Methodology: The PROE Approach
PROE leverages existing multimodal embedding capabilities while structuring relationships between different object types. This is achieved through the following pipeline:
- Text → Directly embedded via Voyage-Multimodal-3.
- Images (Photos, GIFs) → Processed using Google Gemini Flash 2.0 for descriptive text generation, then paired with the image for embedding.
- Slides, PDFs → Extracted as images, then processed with Google Gemini Flash 2.0 to generate textual descriptions. Extractable text is separately embedded. Both representations are linked in metadata, ensuring context-aware retrieval.
- Video, Audio → Transcribed via Whisper, then embedded as text. The original media file’s features (e.g., timestamps, speaker segmentation) are preserved in metadata.
- Relational Metadata → Each embedded object stores references to its related embeddings. If a search query retrieves one component (e.g., an image), its corresponding text or multimedia embeddings are retrieved.
Benefits of PROE
- Avoids Expensive Model Training – Using structured relationships, PROE eliminates the need to train an entirely new embedding model, drastically reducing computational costs.
- Preserves Context Across Modalities – Instead of forcing embeddings into a single model, PROE links existing embeddings to maintain semantic integrity.
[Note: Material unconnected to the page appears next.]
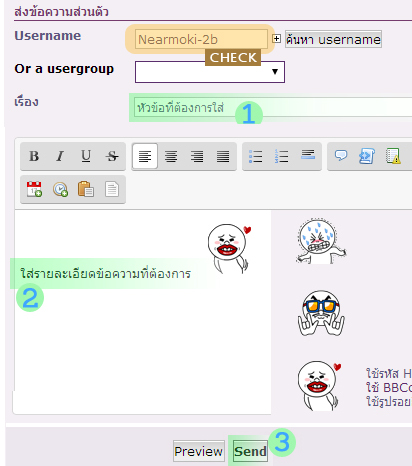
Task: Click the ค้นหา username button
Action: (x=333, y=39)
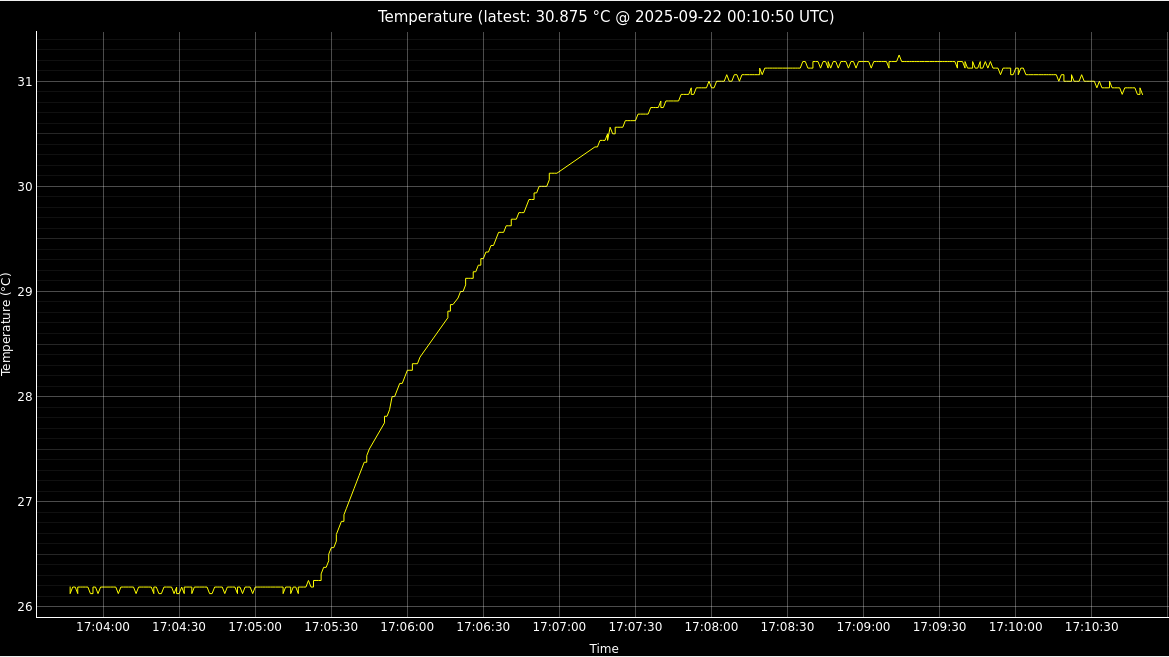Select the 17:09:00 time tick label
- Optimized for Retrieval – Searches in multimodal databases benefit from relational metadata, ensuring all relevant information surfaces even if only one modality is queried.
- Scalability and Adaptability – PROE can accommodate new embedding models without retraining, allowing enterprises to integrate new modalities seamlessly.
- Improved Performance in Mixed-Modal Search – Unlike traditional multimodal embeddings, which suffer from modality gaps (e.g., text-based queries fail to retrieve images), PROE ensures alignment by explicitly defining relationships.
Conclusion
Aligning multiple embedding models into a shared vector space is computationally expensive and challenging to optimize. PROE provides a structured, cost-effective alternative by leveraging predefined relationships between embeddings. This approach allows seamless multimodal retrieval without requiring a unified model, which is particularly valuable in domains such as document search, knowledge management, and AI-powered discovery tools, where accuracy and efficiency are paramount.
Using Voyage-Multimodal-3, Whisper, and Google Gemini Flash 2.0, PROE ensures that textual, visual, and audio embeddings maintain contextual relationships while remaining cost-effective and scalable. Future work will explore dynamic relational embedding graphs and automatic metadata generation to enhance multimodal retrieval performance.